Un méta-film politique

Spike Lee refuse ainsi le lyrisme trompeur des films hollywoodiens avec leur happy-end romantique et surtout leur morale réconciliatrice. BlacKkKlansman se construt bien au contraire en opposition à deux grands films hollywoodiens. Le premier plan du film est le plan séquence d'Autant en emporte le vent sur les morts et blessés de la bataille d'Atlanta (ville natale de Spike Lee). Scarlett O’Hara est filmée dans un long mouvement d'appareil à la grue pour dévoiler l’étendue des dégâts et cadrer finalement les lacérations subies par le glorieux drapeau confédéré. C'est sur même drapeau en noir et blanc qu'intervient le haineux Dr. Kennebrew Beauregard. Un plan symbolique, le drapeau lacéré peut être employé tout à la fois comme un symbole des horreurs de la guerre ou comme un appel à la vengeance.

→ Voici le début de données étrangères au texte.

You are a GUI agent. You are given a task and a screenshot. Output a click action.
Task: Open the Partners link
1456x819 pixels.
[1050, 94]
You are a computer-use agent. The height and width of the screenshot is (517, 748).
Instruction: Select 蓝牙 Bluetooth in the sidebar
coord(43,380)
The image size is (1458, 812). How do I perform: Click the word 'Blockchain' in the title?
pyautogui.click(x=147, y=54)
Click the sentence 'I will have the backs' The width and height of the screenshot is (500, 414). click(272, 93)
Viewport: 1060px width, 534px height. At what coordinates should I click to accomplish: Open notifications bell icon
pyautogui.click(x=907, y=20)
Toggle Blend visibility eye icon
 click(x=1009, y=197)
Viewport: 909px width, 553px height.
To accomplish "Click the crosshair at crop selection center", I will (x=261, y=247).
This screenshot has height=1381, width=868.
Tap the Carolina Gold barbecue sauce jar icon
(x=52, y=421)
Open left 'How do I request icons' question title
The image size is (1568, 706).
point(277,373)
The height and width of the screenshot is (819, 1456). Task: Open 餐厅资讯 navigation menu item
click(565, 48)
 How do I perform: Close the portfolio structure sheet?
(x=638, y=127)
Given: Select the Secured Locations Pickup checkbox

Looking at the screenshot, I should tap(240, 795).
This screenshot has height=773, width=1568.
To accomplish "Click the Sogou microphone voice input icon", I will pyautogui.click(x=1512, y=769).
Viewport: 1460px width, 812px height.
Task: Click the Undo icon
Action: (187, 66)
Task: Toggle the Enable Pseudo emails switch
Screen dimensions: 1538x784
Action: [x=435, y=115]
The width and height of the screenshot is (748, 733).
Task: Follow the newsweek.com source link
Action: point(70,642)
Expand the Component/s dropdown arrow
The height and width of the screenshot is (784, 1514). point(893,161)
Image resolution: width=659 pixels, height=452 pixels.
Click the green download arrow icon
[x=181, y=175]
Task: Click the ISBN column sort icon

A la fin du film, les suprématistes blancs regardent Naissance d'une nation (D. W. Griffith, 1915) en se moquant des noirs caricaturés et s'enthousiasmant pour la violence des membres du Ku Klux Klan. Spike Lee recourt alors au montage parallèle entre les cris "White power" des partisans de la doctrine suprématiste, pour qui le spectacle de la violence raciste est un joyeux divertissement, et les cris "Black power" des militants noirs indignés par le récit du lynchage par Jérôme Turner. Dans le  film de Griffith le montage alterné fait se rejoindre  les séquences entre les agresseurs noirs et les chevaliers blancs pour tourner à la victoire de ceux-ci. Le recours au montage parallèle, qui insiste sur l'idée d'une même indignation, irréconciliable, entre les deux clans, est plus intellectuel. Ce montage dit, et cela semble bien être le discours de Spike Lee, que la position de Ron, combattre de l'intérieur a jusqu'à présent échoué. En effet, aujourd'hui se produisent les événements de Charlottesville et sont couverts par le président. Aujourd'hui encore être profondément Américain et profondément Noir n'est toujours pas possible.

Le film de Spike Lee ne réconcilie pas. Il dit que le combat est toujours à mener pour les Noirs face à une propagande présidentielle toujours plus pestilentielle.

Jean-Luc Lacuve, le 1er septembre 2018.